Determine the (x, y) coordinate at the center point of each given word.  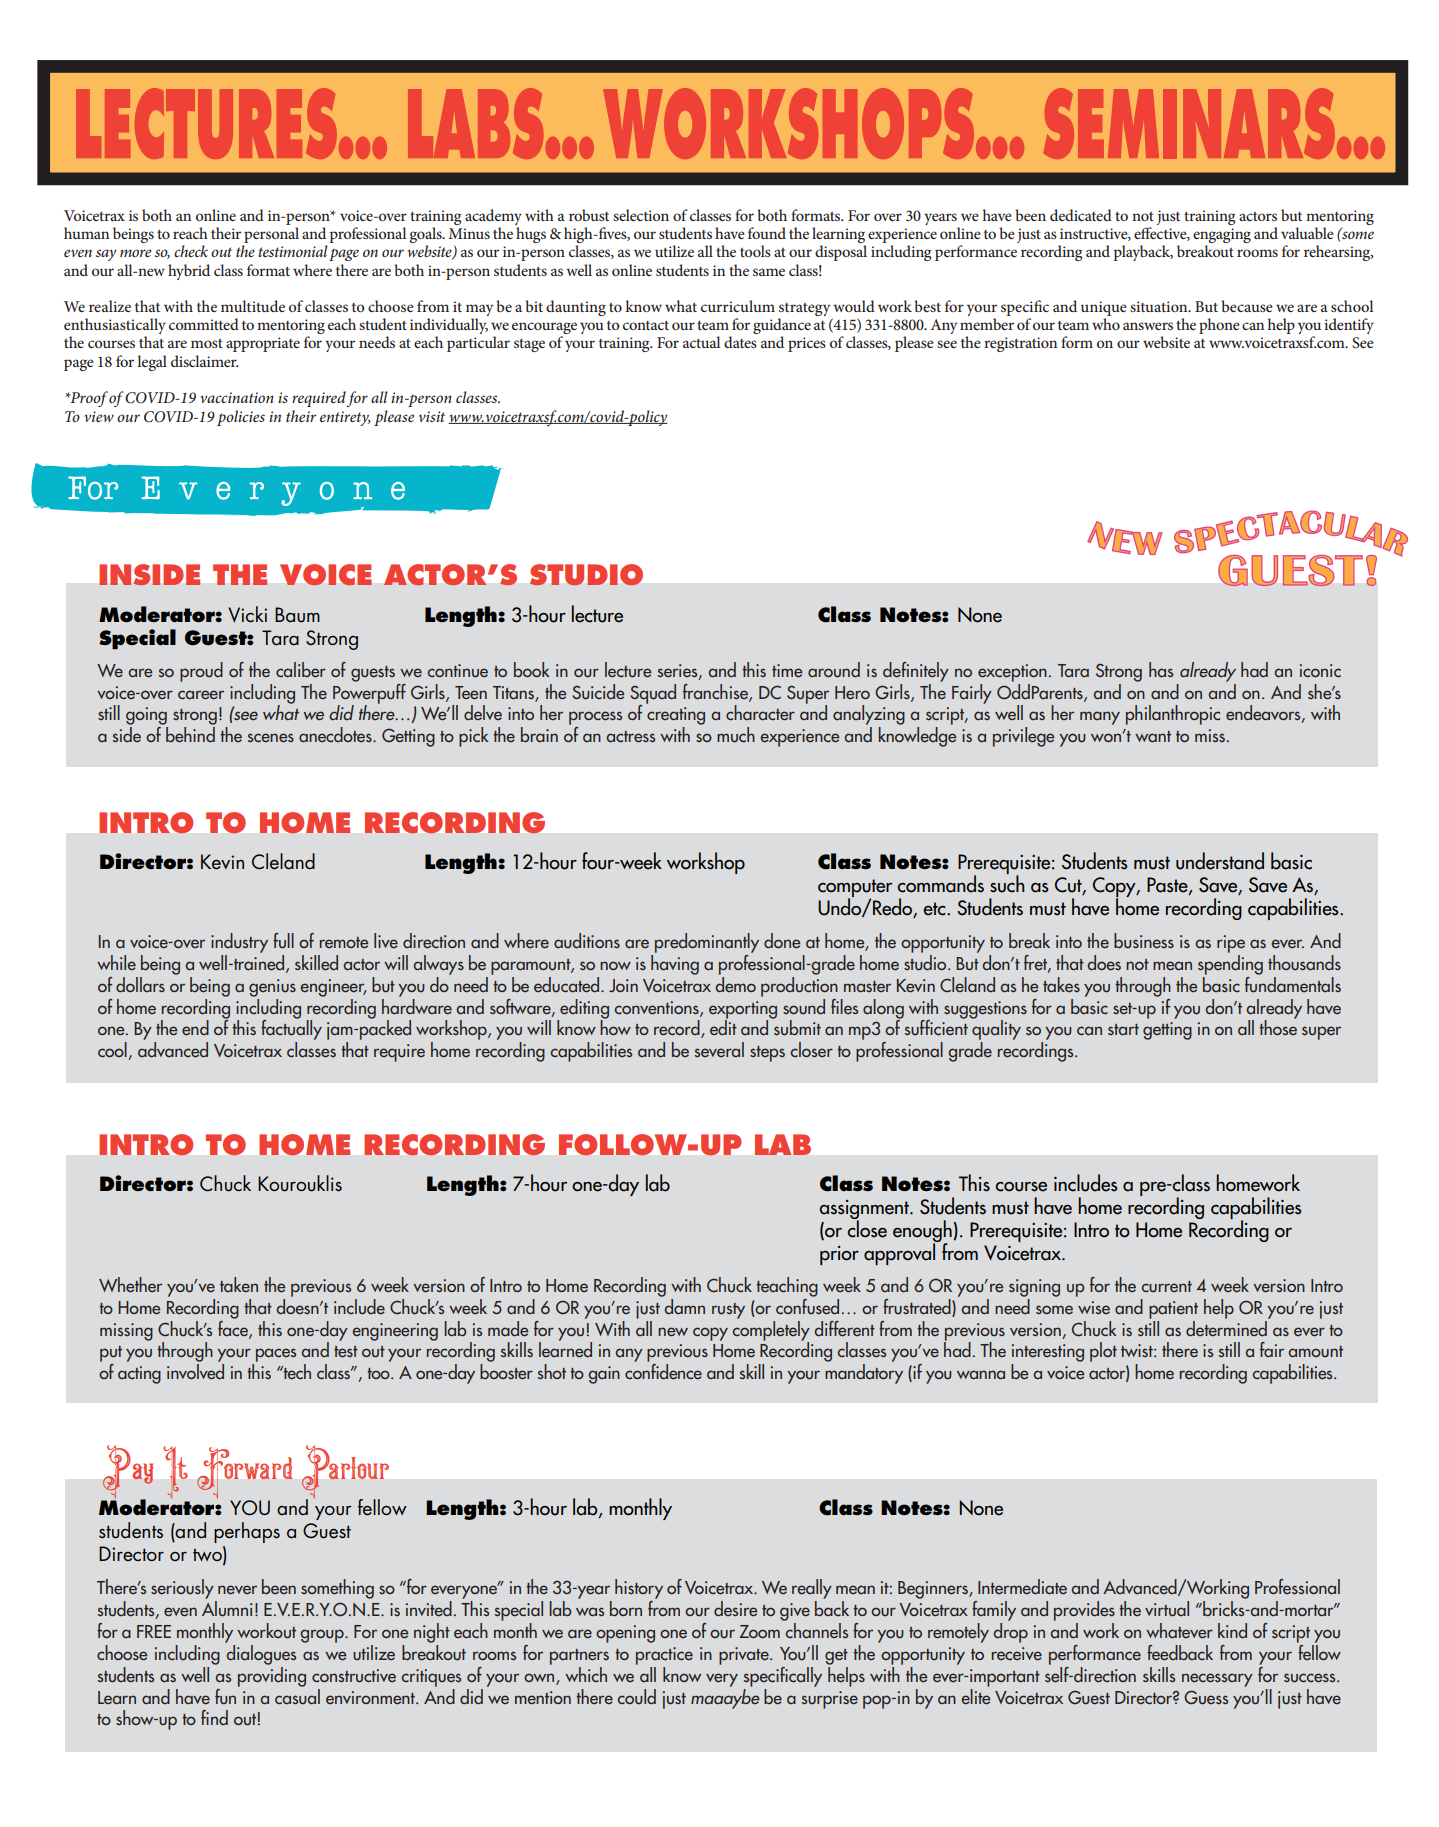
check (191, 251)
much (736, 735)
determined (1227, 1327)
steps (767, 1054)
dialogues (260, 1653)
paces (274, 1356)
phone (1219, 326)
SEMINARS (1189, 123)
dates (740, 342)
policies (241, 418)
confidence (663, 1372)
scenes (271, 738)
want (1153, 737)
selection (641, 215)
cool (113, 1051)
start (1123, 1030)
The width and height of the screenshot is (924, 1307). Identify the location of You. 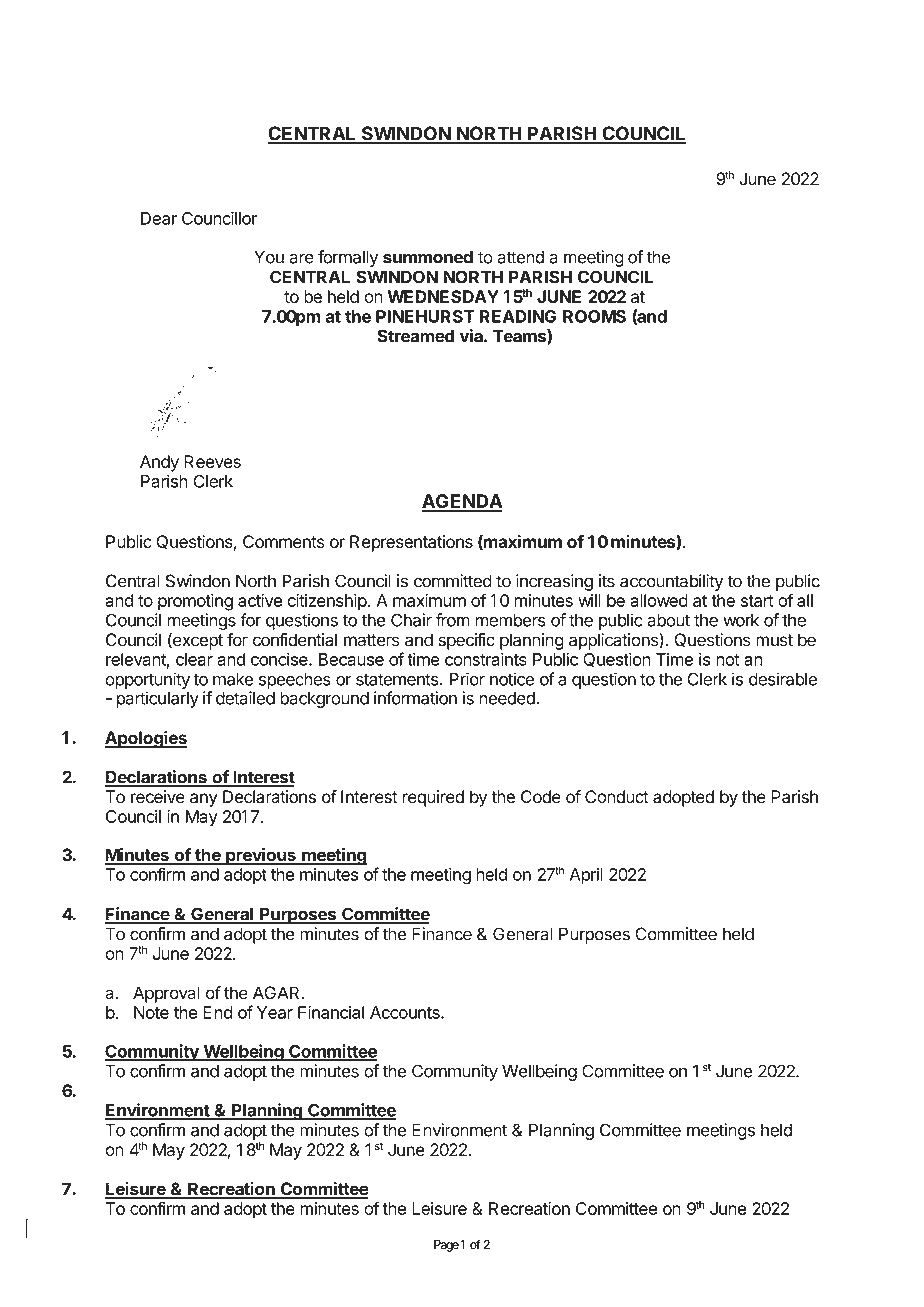
(269, 257).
== == ==
▶ **THE REQUEST**
Please rewrite the entries from the line with "SEMINARS (1189, 123)" up to and including the last line of the entries, putting "assurance" in place of "confidence" and keeping everything else the same. Omit the pictures from your answer.

▶ **FINAL ANSWER**
SEMINARS (1189, 123)
dates (740, 342)
policies (241, 418)
assurance (663, 1372)
scenes (271, 738)
want (1153, 737)
selection (641, 215)
cool (113, 1051)
start (1123, 1030)
The width and height of the screenshot is (924, 1307). Identify the location of You. 
(269, 257).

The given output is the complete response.